Start by clarifying requirements: volume/velocity, latency SLA, consumers, retention, backfills, and compliance/PII constraints.
Draw a simple architecture first (sources → ingestion → storage → processing → serving → monitoring) before adding optimizations.
Cover reliability explicitly: idempotency, checkpoints, retries, DLQs, schema evolution, and replay/backfill strategy.
Discuss observability: data quality checks, pipeline SLAs, lineage, alerting thresholds, and runbooks/on-call readiness.
Compare at least two options (e.g., Kafka vs batch files; lakehouse vs warehouse) and justify with cost/performance/operability trade-offs.

Tips to Stand Out

Prepare for one-way video questions. Rehearse concise STAR answers, keep a steady pace, and make sure your setup (audio/lighting) is flawless because you won’t get live prompts to recover.
Demonstrate end-to-end ownership. Emphasize how you moved from raw ingestion to curated models to reliable serving, including SLAs, monitoring, and incident/backfill handling.
Lead with SQL and modeling fundamentals. Strong window functions, clear grain definition, and practical warehouse performance considerations tend to differentiate candidates in DE loops.
Make trade-offs explicit in design rounds. Always compare batch vs streaming, lake vs warehouse, and cost vs latency, then justify with assumptions and measurable constraints.
Quantify impact. Bring metrics (runtime, cost, latency, data quality defect rate, adoption) to every project story to show business and operational outcomes.
Expect a fast timeline. Candidates frequently report quick communication; keep availability flexible for a condensed multi-round day if requested.

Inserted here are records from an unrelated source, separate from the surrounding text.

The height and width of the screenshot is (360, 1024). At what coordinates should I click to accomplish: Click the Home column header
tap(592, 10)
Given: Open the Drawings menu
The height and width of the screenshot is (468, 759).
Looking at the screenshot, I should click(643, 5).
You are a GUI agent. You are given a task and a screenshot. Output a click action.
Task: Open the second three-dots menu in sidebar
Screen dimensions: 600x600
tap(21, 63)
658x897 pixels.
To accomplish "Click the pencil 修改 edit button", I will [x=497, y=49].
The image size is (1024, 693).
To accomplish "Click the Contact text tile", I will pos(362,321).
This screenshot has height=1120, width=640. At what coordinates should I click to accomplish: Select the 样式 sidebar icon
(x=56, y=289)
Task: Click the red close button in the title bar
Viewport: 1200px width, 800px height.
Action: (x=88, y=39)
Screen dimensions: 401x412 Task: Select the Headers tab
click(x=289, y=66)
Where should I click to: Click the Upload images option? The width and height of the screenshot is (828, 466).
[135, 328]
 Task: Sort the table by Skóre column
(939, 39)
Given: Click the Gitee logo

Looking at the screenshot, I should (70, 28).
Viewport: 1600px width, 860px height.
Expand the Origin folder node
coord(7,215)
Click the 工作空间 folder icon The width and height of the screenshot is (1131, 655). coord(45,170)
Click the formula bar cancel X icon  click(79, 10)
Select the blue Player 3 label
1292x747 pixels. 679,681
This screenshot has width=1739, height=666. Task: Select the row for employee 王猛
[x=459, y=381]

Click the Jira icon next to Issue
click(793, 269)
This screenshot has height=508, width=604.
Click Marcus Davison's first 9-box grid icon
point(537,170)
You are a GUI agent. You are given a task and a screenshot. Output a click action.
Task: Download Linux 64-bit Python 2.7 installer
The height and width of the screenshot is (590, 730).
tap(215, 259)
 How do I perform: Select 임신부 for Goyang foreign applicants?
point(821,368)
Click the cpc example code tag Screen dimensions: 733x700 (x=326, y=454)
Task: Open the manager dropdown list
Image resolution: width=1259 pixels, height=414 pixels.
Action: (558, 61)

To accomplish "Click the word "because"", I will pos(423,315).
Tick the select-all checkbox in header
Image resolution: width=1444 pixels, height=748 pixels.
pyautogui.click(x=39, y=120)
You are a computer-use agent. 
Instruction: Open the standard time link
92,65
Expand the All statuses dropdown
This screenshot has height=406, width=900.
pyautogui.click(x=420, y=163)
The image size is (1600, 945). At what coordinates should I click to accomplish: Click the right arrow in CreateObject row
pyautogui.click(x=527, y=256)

Common Reasons Candidates Don't Pass

✗Shallow pipeline depth. Candidates who can list tools but can’t explain orchestration, incremental processing, backfills, and failure modes often appear unready for production ownership.
✗Weak SQL under pressure. Common issues include incorrect join logic, wrong grain/aggregation, ignoring NULL/duplicates, and inability to validate results with quick sanity checks.
✗Unclear data modeling thinking. Failing to articulate fact/dimension design, key strategy, SCD handling, or how the model serves real query patterns can sink the evaluation.
✗No reliability/operations story. If you can’t discuss monitoring, alerting, data quality tests, and incident response, interviewers may doubt your ability to run pipelines at scale.
✗Behavioral signals of low ownership. Vague answers about conflicts, missed deadlines, or ambiguity—without showing accountability and concrete actions—tend to be scored down.

Offer & Negotiation

For Data Engineer offers at a large retailer like Target, compensation commonly includes base salary plus an annual bonus target, and may include equity/RSUs for some levels or business units; benefits can be a meaningful part of total comp. The most negotiable levers are typically base pay, sign-on bonus, and level/title (which affects band and bonus); equity is sometimes less flexible but can move with leveling. Use market ranges for your metro, anchor with scope (pipeline scale, on-call, leadership), and ask for the full comp breakdown (base/bonus/equity/vesting, relocation, benefits) before countering. If the process is moving quickly, explicitly request time to review and come back with a written counter grounded in comparable DE offers and your proven production impact.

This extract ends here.